Marc Johnson – Marketing Assistant
Over the past year, there have been so many instances where I’ve been forcefully taken out of my comfort zone. Primarily in my professional life. What is it that I do, you ask? I work in the terrifying world of MARKETING… (woooooooo). Okay, it’s not that scary when you compare it to snake charming or skyscraper window cleaning. But, there are aspects of this job that make me want to crawl into the fetal position, rocking back and forth while humming quietly “The sun’ll come out tomorrow”. I’m mostly referring to public speaking. “According to most studies, people’s number one fear is public speaking. Number two is death. Death is number two. Does that seem right? That means to the average person, if you have to go to a funeral, you’re better off in the casket than doing the eulogy.Jerry Seinfeld” .
I pride myself on being an extrovert. I love meeting new people, developing and cultivating relationships and the whole nine yards. With that mix of personality and love of my job; I never thought that public speaking would such a struggle.
It all began when my unrelenting compulsion to face new experiences head on got the best of me. “ I want you to be autonomous in planning events.” says my supervisor, Donna Smith. Fast forward a year and some change later, and I’m organizing events top-to-bottom, start-to-finish. One of the primary objectives at this job is to come up with creative avenues for my company to share cybersecurity information with current and potential customers. So, what better than beer and BBQ? However, in the planning of this epic event, I forgot that I would have to MC that day. Why God, why?
Picture it: July 13th, 2016, an anxiety-riddled Marketing Coordinator with a knack for stress sweats, getting ready to encapsulate his entire company in a few short sentences, in front of what felt like the entire state of New Jersey. The dimly lit brew house worked well as a less traditional presentation space. That being said, the casual environment also raised the stakes on making this a next-level event for me. When I got up in front of the crowd of 25 people, all the preparation that I’d done previously went right out the window. My note card became more of a security blanket rather than the speaking guide that it was intended to be. Once inclement nausea began to dissipate, the owner of the brewery told me that a hand full of the guests needed to move their cars because an 18-wheeler delivery truck needed to get out of the tight side street. This happened twice…cue more anxiety and stress sweats. All things considered, at the end of the event, I was told that I had done a great job. Pretty anti-climactic right? Normally in stories like this, someone falls flat on their face or has a life-altering moment which results in a career change. Not here. I conveyed all of the major points that I needed to, and the attendees had a great time. Pheww! As we drove back to New York, I started thinking: What about public speaking made me so uncomfortable? After talking with my team, we figured out that it’s the idea that my voice is the only thing filling the void. Another element is the lack of dialogue between the speaker and attendees.
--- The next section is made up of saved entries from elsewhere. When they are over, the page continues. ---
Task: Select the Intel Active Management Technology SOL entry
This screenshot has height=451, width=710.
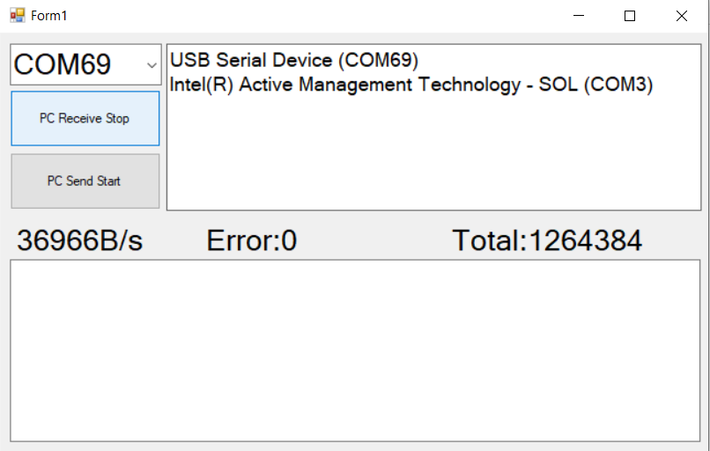Action: coord(411,85)
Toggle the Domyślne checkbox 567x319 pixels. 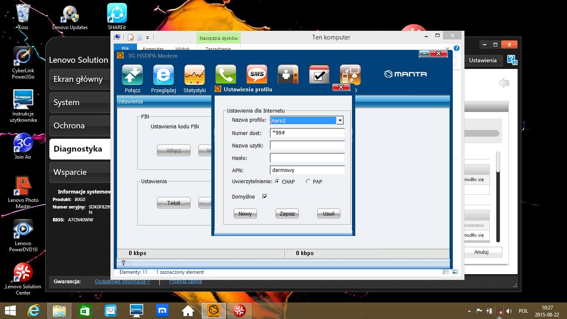(265, 196)
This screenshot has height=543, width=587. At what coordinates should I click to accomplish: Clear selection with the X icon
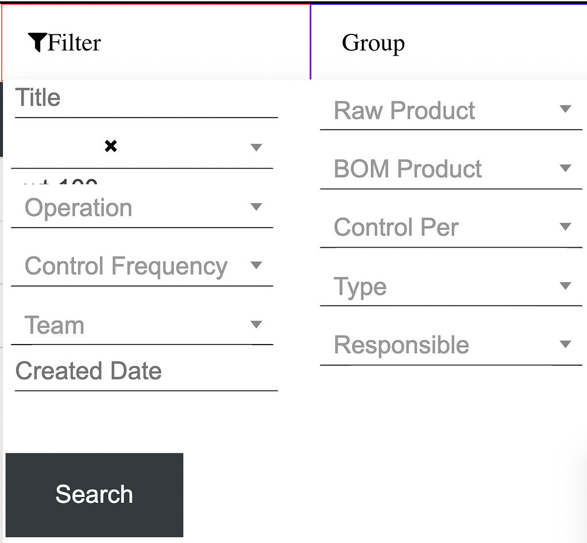(x=111, y=147)
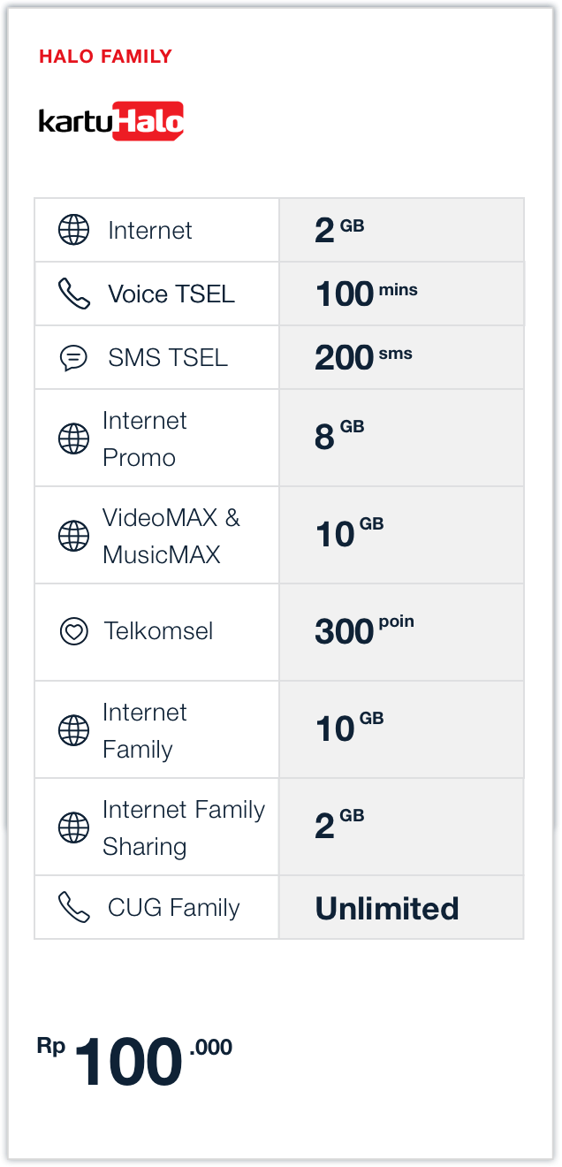Click the Rp 100.000 price
The height and width of the screenshot is (1167, 562).
134,1061
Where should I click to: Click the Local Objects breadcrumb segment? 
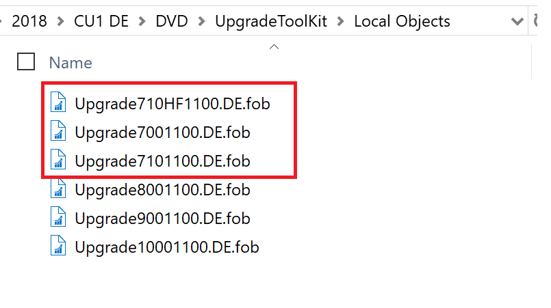402,21
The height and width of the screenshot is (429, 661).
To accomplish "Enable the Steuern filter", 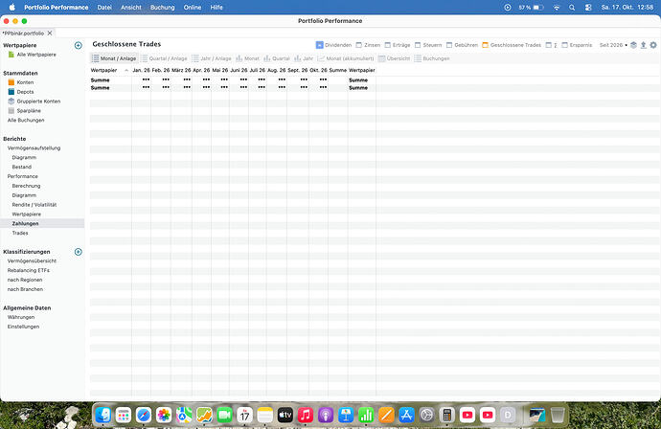I will [x=428, y=45].
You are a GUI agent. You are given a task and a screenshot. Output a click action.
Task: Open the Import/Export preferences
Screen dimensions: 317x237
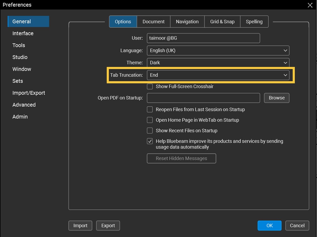[29, 93]
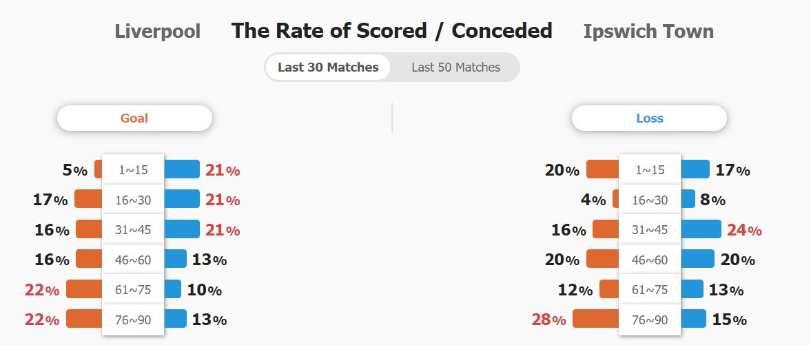Click the blue 24% bar in Loss chart
The image size is (811, 345).
tap(701, 229)
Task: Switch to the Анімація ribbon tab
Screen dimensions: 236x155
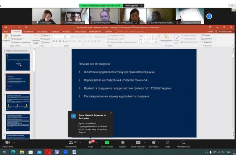Action: tap(66, 31)

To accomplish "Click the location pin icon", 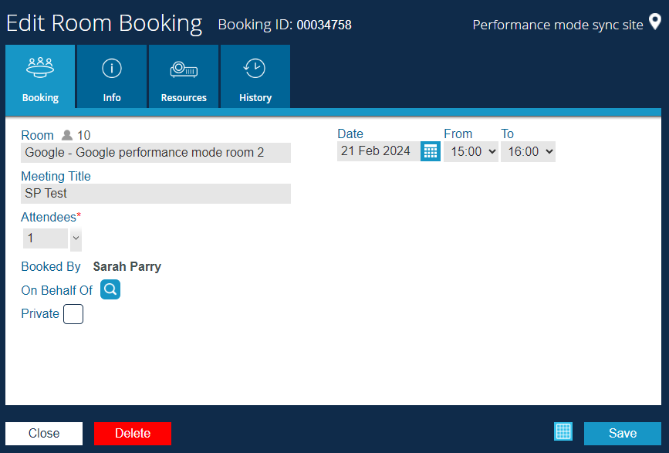I will [x=655, y=22].
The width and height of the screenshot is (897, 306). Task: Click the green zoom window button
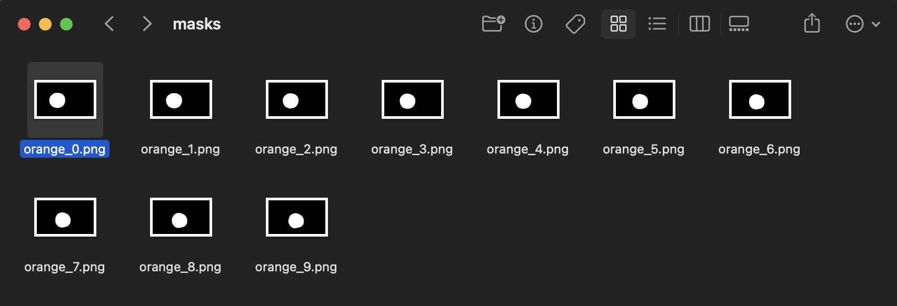(x=66, y=24)
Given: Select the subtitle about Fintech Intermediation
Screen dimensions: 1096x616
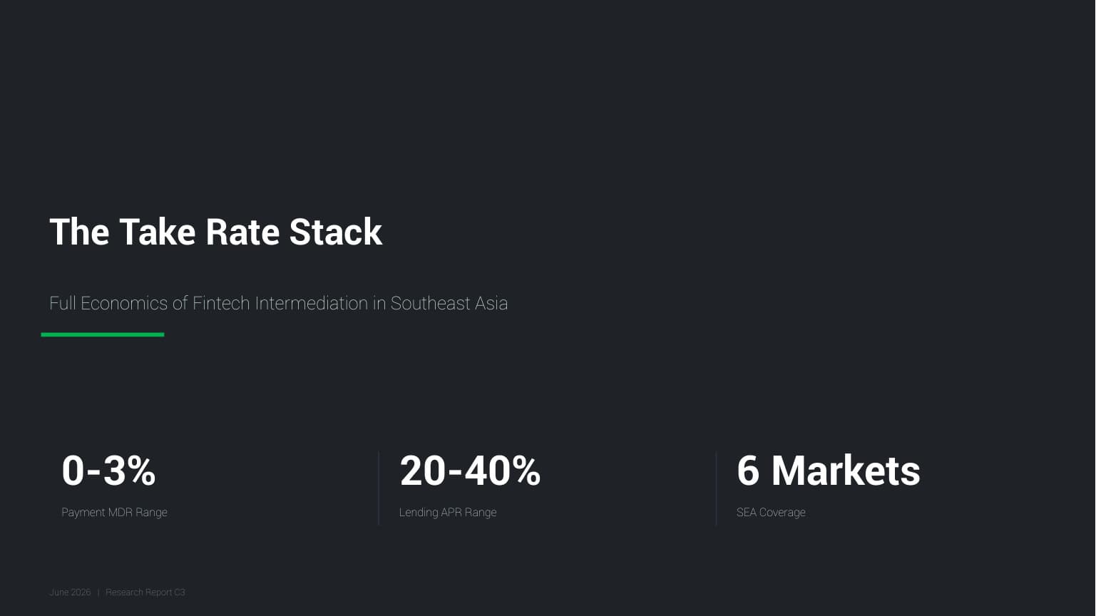Looking at the screenshot, I should pyautogui.click(x=278, y=304).
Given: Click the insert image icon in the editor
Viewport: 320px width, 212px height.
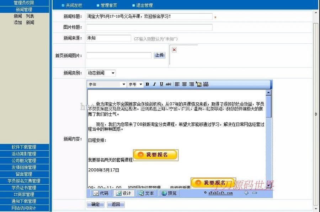Looking at the screenshot, I should (199, 85).
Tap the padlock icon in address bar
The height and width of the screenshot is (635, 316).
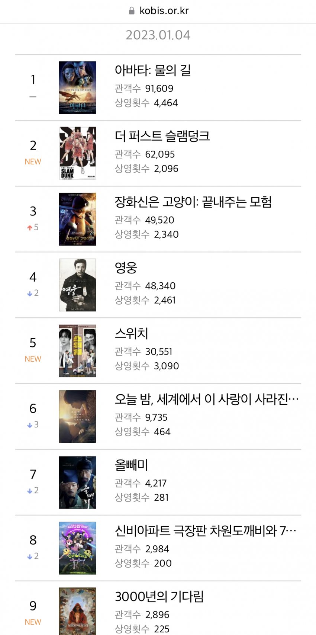pos(132,11)

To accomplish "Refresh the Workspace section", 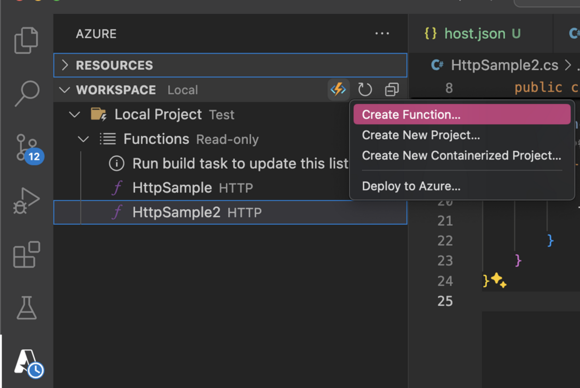I will [365, 90].
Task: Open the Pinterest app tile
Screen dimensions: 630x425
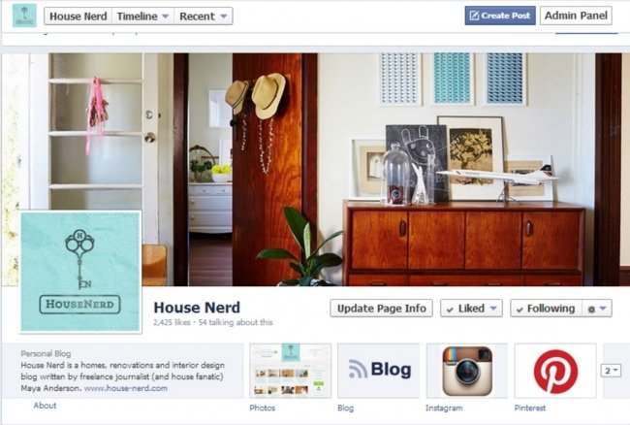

Since this is such a major component of my job; I figure that I’d better get over this fear and soon. It’s my belief that the only way to turn fear into a tool is through preparation and more public speaking…repeat 100 million times. My parents taught me very early on, that just because you’re afraid of something doesn’t give you license to be a coward. In the short time that I’ve worked at iSECURE I’ve grown immensely. This is company has become a creative outlet for me to experiment without fear of failure. I suppose the major takeaway from this is; do things that scare you. They not only make what you do more dynamic personally and professionally.